Development of Punjabi-Hindi Aligned Parallel Corpus
from Web Using Machine Translation

Gurpreet Singh Josan, Ph. D.
Jagroop Kaur, M. Tech.


Aligned parallel corpus plays a vital role for research in various automatic NLP tasks. A constantly increasing resource for collecting parallel text is the World Wide Web. This paper discusses a novel approach for collecting parallel text for language pair Punjabi-Hindi. We use Machine Translation and DOM for finding parallel text from internet. The collected text is of heterogeneous nature and is aligned at word level with high precision. The approach discussed in this paper guarantees high quality parallel data in short time span.

1. Introduction

Recent advancements in natural language processing are largely based on statistical approaches. The parallel corpus plays a vital role in statistical approaches as it allows empirical studies for various applications of NLP as language studies, machine translation, cross language information retrieval, bi-lingual lexicon development etc. Parallel corpus is a collection of original texts translated to another language where the texts, paragraphs, and sentences down to word level are typically linked to each other.

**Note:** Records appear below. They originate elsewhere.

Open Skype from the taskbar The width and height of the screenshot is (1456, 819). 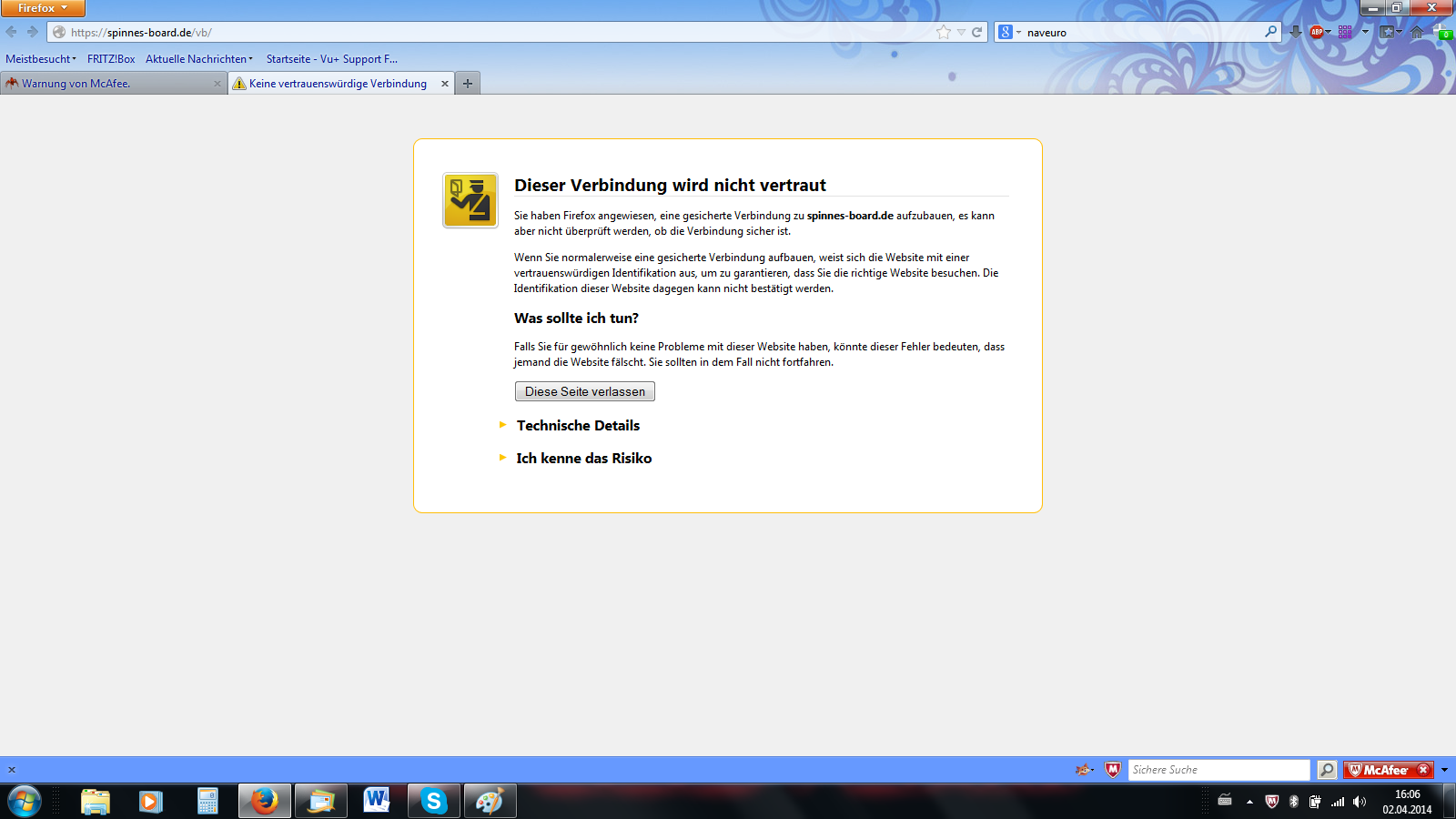[x=434, y=801]
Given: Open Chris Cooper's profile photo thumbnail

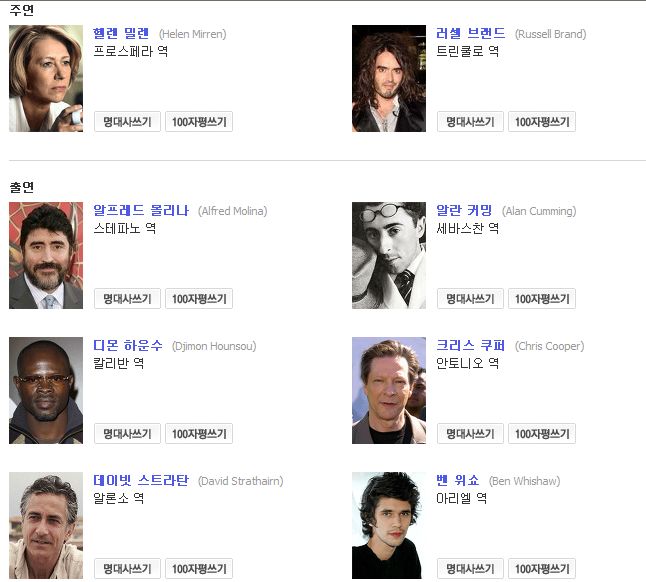Looking at the screenshot, I should [389, 390].
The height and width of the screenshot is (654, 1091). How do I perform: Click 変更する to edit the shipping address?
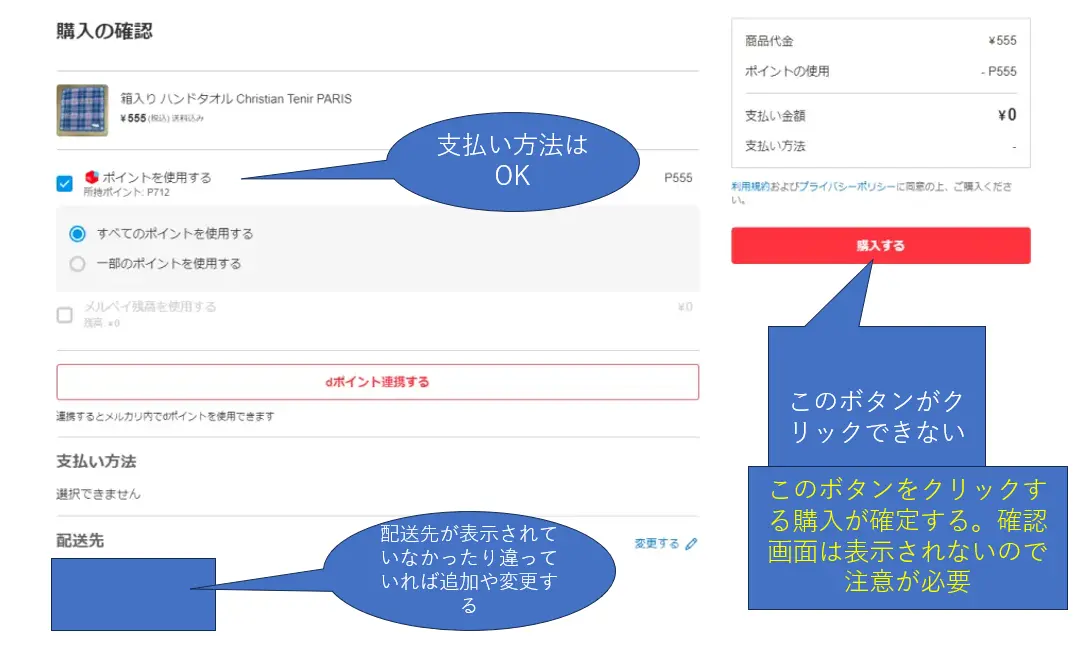click(x=658, y=543)
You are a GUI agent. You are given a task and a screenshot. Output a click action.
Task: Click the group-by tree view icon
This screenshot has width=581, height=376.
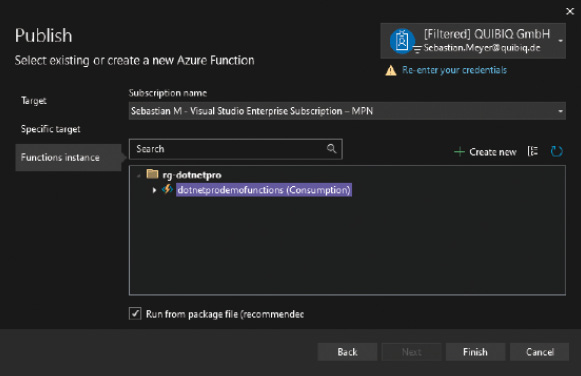coord(533,151)
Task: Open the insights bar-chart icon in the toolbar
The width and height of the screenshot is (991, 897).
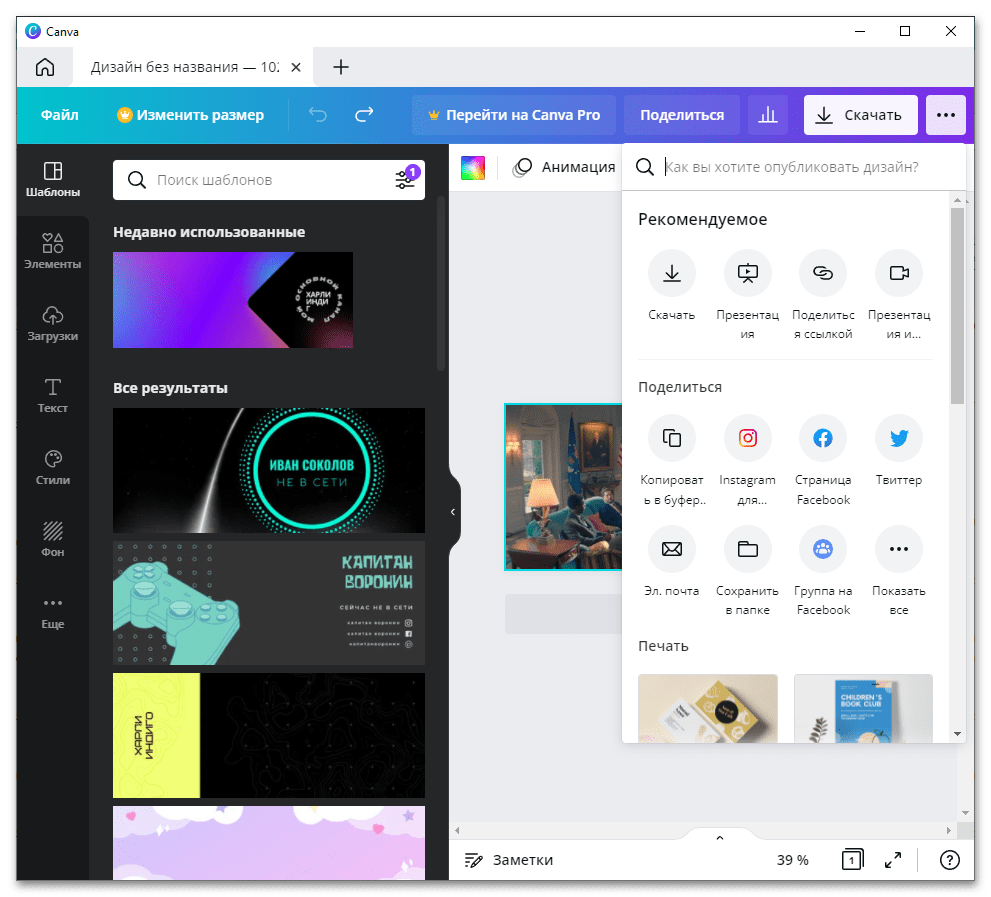Action: [x=768, y=115]
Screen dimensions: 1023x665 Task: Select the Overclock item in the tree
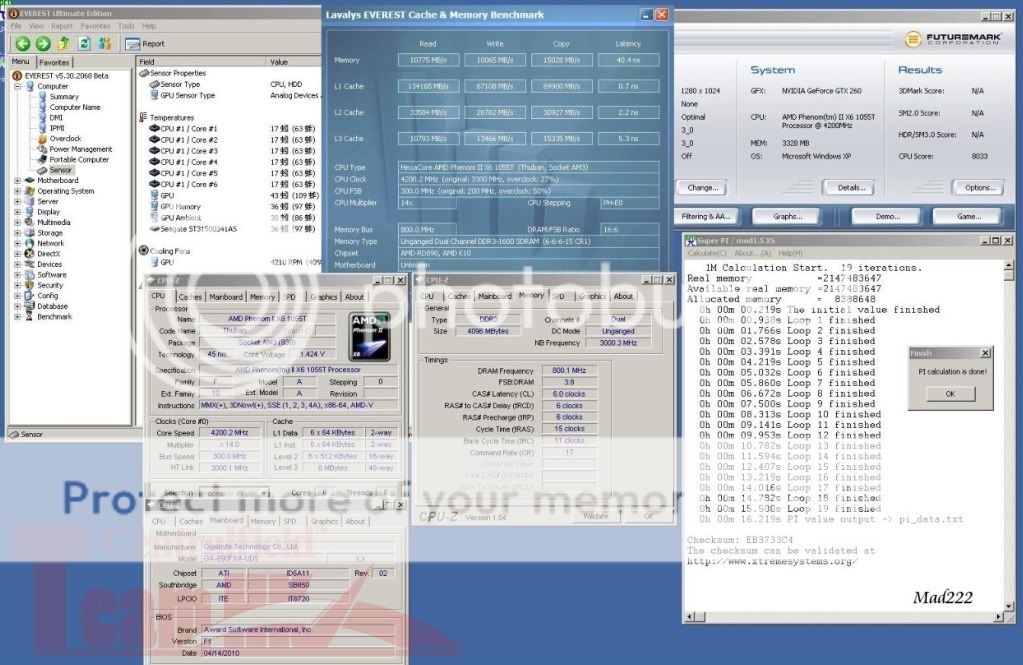point(66,139)
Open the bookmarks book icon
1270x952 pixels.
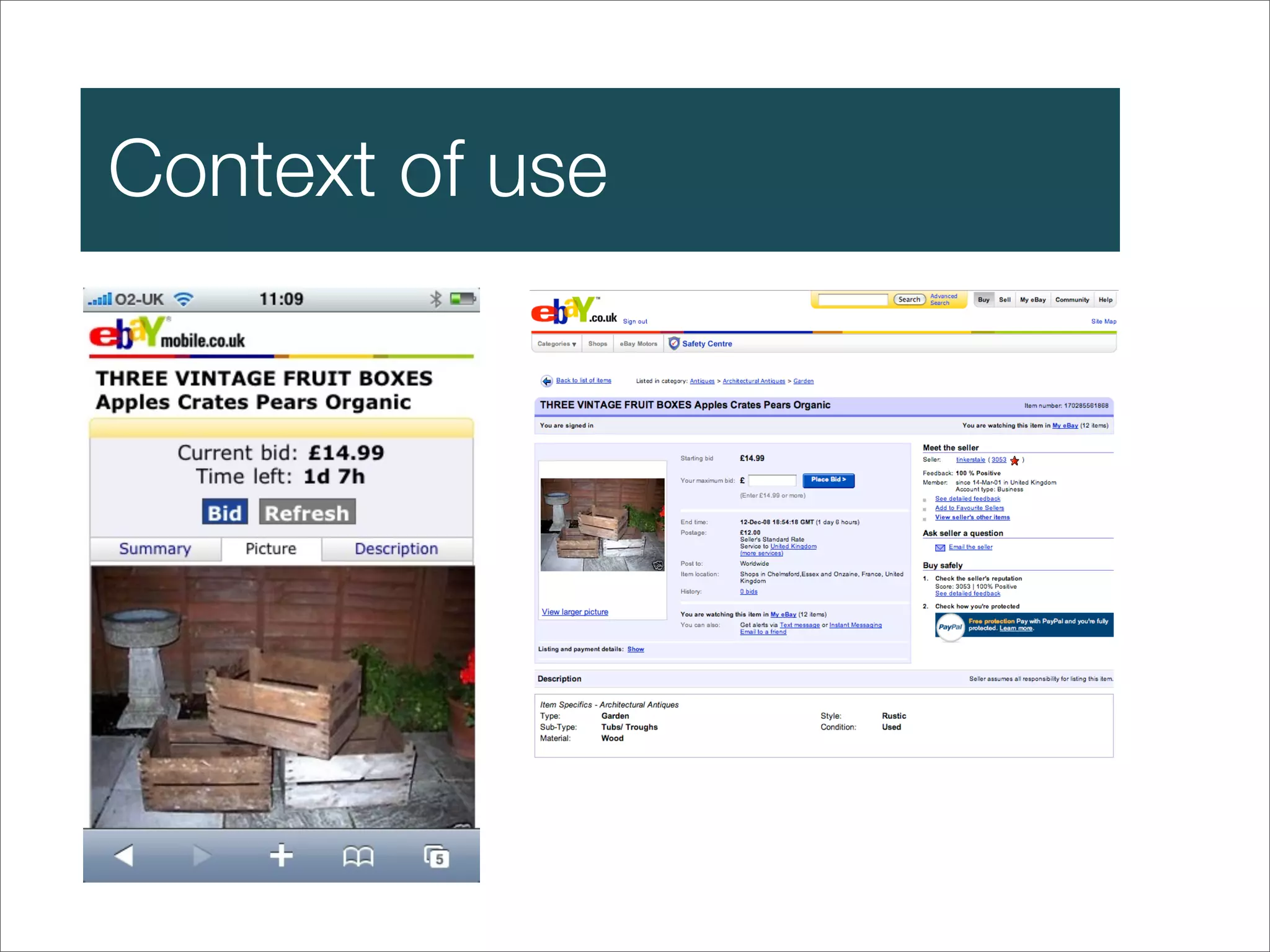tap(358, 857)
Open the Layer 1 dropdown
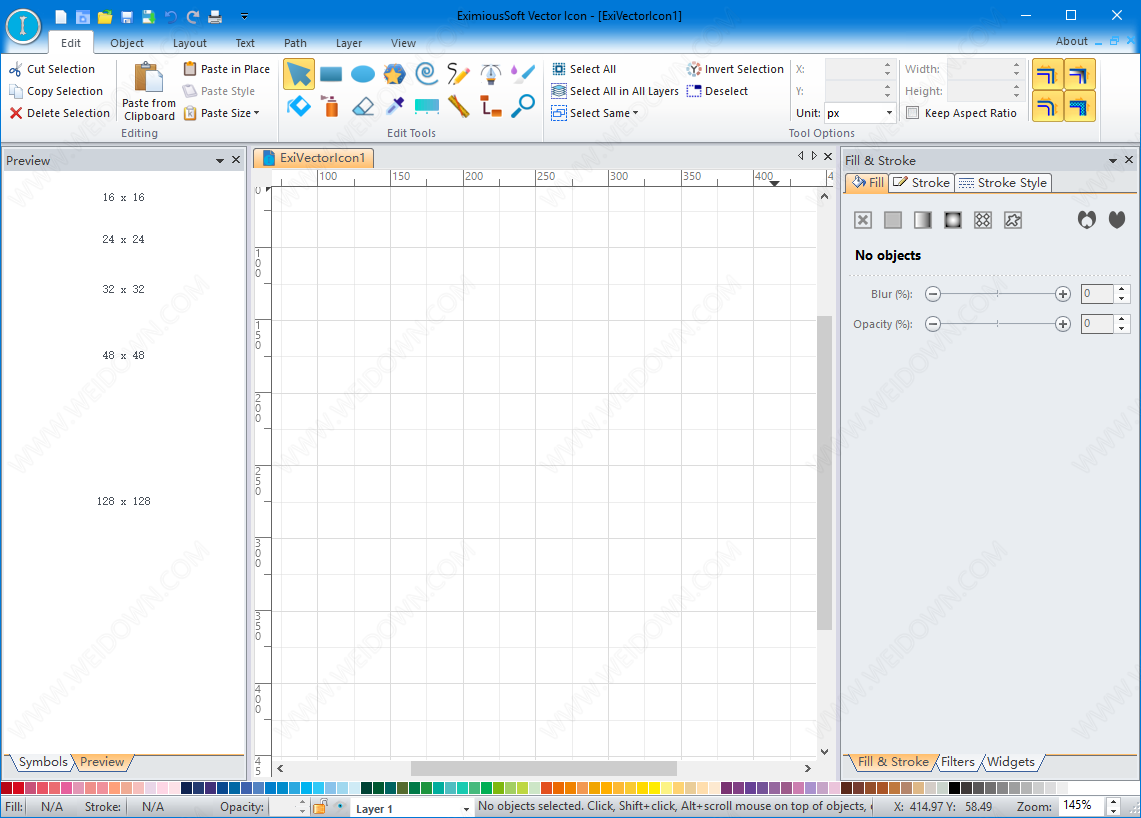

There exists multi language parallel corpus like Europarl, Bible, and OPUS etc. as well as bi lingual parallel corpus like ISJ-ELAN Sloveign English, English Chinese, English Norwegian parallel corpus etc. English enjoys the privileges when it came to the creation of parallel corpora. Most of the time, it is one of the two languages in the pair. Also the size of available corpus is limited. Another constraint is the limited domain. Most of existing corpora are developed from either government documents or from Newswire texts. There is a scarcity of parallel corpora for any other language pair excluding English particularly among Indian languages. The problem is a big barrier in the development of NLP applications involving Indian Languages.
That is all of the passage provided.